### 読解用文章 ###

最後に、体積$${V}$$が一定の状態で温度$${T}$$を2倍にしたら、圧力$${P}$$も2倍になる(鍋に火をかけるイメージ)。
エアコン
ボイル・シャルルを知ればエアコンの仕組みもわかる
要するに
ガスを圧縮する、これで温度が上がる
温度は高いもの(ガス)から低いもの(外気)に移る、これで温度が下がる(ここで外気と同じ温度になる)
ガスを減圧する、これで温度が下がる(ここで外気より低い温度になる)
これでエアコンは完全に理解できた。なぜ温度は高い方から低い方に移るのかという問いを無視すればだが。
圧力鍋
続いて別の例
体積が固定されている場合、温度が上がるとそれに比例して圧力が上がる。空気の逃げ場がないからだが、同時に圧力が上がると沸点が上がる。これにより、気化せずにより高温の調理が可能になりお肉や魚の骨がやわらかくなる。
これが圧力鍋である。沸点が上がる理由と高温ほど食材がやわらかくなる理由を説明しなかったが。
熱の物理学
高校物理へ進む
体積
おそらく説明不要。単位は立方メートル(メートルの3乗)。
分子
空気とは小さな粒子、すなわち分子がたくさんある状態である。水分子のサイズは0.38ナノメートル(ナノは10のマイナス9乗)らしい。絶対肉眼で見えない。これくらい小さいと量子力学に片足突っ込んだ状態になる。

### 提供資料 ###

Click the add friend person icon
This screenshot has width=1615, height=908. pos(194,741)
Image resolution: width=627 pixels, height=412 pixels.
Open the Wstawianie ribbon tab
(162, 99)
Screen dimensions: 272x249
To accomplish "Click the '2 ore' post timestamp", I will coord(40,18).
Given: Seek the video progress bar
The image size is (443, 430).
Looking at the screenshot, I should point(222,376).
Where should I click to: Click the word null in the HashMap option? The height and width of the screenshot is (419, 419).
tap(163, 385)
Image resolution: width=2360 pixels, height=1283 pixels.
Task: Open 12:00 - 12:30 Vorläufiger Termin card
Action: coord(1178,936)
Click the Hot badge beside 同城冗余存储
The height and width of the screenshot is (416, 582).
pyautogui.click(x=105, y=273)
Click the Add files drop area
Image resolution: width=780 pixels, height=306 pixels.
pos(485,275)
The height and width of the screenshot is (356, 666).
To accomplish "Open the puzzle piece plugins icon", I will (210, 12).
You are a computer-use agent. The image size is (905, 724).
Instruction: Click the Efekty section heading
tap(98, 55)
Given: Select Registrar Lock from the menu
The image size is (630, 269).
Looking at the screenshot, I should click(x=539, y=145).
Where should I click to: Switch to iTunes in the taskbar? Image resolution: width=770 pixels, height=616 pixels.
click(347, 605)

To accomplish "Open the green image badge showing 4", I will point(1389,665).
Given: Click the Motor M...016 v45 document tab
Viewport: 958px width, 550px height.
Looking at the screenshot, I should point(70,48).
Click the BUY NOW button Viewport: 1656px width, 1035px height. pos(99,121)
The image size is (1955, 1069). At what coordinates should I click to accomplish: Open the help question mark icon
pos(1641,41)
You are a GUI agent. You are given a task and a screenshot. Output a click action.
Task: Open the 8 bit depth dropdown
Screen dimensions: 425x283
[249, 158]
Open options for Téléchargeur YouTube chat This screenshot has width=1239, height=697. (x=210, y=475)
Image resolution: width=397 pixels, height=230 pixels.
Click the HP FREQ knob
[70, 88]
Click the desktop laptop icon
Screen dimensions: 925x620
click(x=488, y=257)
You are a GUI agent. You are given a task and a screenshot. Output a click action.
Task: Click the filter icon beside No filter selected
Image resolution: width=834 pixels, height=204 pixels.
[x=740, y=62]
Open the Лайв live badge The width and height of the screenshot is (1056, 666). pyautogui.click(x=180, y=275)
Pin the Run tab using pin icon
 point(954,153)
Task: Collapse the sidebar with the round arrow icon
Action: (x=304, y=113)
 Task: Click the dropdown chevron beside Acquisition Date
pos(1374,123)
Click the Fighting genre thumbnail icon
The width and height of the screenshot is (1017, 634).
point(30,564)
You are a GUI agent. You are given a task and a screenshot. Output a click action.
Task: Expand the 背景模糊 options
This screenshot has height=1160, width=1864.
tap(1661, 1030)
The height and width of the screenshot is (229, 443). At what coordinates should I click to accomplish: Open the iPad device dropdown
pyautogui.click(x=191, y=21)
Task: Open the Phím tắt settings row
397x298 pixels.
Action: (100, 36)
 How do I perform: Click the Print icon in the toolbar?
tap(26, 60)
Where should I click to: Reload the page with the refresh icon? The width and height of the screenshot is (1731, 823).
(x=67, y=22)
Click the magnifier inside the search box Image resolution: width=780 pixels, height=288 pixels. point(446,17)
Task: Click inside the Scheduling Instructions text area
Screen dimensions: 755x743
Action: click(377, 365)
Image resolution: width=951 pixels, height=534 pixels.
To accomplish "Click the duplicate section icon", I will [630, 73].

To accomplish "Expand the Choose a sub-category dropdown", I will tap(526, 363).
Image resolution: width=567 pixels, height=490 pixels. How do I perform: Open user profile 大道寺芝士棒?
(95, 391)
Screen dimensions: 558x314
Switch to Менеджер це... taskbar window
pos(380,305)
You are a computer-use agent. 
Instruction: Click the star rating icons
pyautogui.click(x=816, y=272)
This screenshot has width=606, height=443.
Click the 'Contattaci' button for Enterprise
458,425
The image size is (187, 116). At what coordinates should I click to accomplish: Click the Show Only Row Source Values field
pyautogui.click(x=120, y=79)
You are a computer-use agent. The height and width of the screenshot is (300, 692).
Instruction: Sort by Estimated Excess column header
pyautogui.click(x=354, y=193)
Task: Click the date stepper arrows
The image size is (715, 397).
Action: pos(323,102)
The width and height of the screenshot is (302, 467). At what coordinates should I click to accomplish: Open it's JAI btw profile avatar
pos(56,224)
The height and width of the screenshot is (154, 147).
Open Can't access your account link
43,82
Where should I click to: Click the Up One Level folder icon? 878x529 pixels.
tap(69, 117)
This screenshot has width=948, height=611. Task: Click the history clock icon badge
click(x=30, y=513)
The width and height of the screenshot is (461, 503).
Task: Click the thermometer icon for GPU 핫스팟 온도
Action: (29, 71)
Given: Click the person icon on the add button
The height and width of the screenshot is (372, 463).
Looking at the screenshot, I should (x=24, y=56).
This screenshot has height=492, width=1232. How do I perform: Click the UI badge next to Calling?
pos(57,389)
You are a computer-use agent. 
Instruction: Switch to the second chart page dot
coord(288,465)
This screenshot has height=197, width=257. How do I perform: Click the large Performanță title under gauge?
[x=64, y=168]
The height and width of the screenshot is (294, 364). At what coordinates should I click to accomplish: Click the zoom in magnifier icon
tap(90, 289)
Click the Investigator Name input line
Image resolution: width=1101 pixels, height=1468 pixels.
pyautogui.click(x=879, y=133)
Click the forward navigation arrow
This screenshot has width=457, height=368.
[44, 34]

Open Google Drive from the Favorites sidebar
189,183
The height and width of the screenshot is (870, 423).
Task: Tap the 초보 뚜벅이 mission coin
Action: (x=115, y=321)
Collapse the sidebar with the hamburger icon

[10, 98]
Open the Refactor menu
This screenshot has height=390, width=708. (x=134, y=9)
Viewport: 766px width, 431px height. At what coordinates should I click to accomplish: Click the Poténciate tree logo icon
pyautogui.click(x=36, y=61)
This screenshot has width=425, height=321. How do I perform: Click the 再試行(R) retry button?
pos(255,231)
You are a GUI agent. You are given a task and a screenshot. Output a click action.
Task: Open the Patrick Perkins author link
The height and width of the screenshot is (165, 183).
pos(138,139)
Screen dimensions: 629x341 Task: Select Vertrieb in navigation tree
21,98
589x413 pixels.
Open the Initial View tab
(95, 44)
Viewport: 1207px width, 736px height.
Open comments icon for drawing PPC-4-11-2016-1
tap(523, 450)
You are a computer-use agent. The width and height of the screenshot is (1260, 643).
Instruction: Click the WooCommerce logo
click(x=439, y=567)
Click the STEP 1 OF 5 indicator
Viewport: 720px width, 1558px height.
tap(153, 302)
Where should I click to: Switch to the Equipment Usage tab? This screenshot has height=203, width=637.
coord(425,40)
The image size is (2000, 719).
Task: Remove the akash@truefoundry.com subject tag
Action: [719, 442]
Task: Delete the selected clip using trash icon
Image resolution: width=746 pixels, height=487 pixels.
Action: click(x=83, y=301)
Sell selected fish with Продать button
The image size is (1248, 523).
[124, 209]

###

作業指示: 熱と気体の物理を解説した文章を、最後の文の後から書き継げ。 記録はこの作業とは関係しない。

出力結果:
めちゃめちゃ多いので12個で1ダースみたいに数える。分子に対して使うのは1モル、これに含まれる数は
$$
6.02214076 \times 10^{23}
$$
気体は分子同士の結合がない、自由に動ける
固体は分子同士が結合していて自由に動けない
液体はその中間くらい、固定と違って分子は自由に動けるが、分子がつくる物質(液体)の外側に出るほど強くはない。
温度
温度とは分子の運動エネルギーの平均である。1個の分子の質量を$${m}$$、速度を$${v}$$とするとそのエネルギーは
$$
e = \displaystyle \frac{1}{2} m v^2
$$
温度$${T}$$に対して
$$
e = \displaystyle \frac{3}{2} k_B T
$$
が成立する。$${k_B}$$はボルツマン定数。実際は分子ごとに速度が異なるが、ここでは気にしない。単位はK(ケルビン)、日常で使うセルシウス温度(℃)にするには273を足せば良い。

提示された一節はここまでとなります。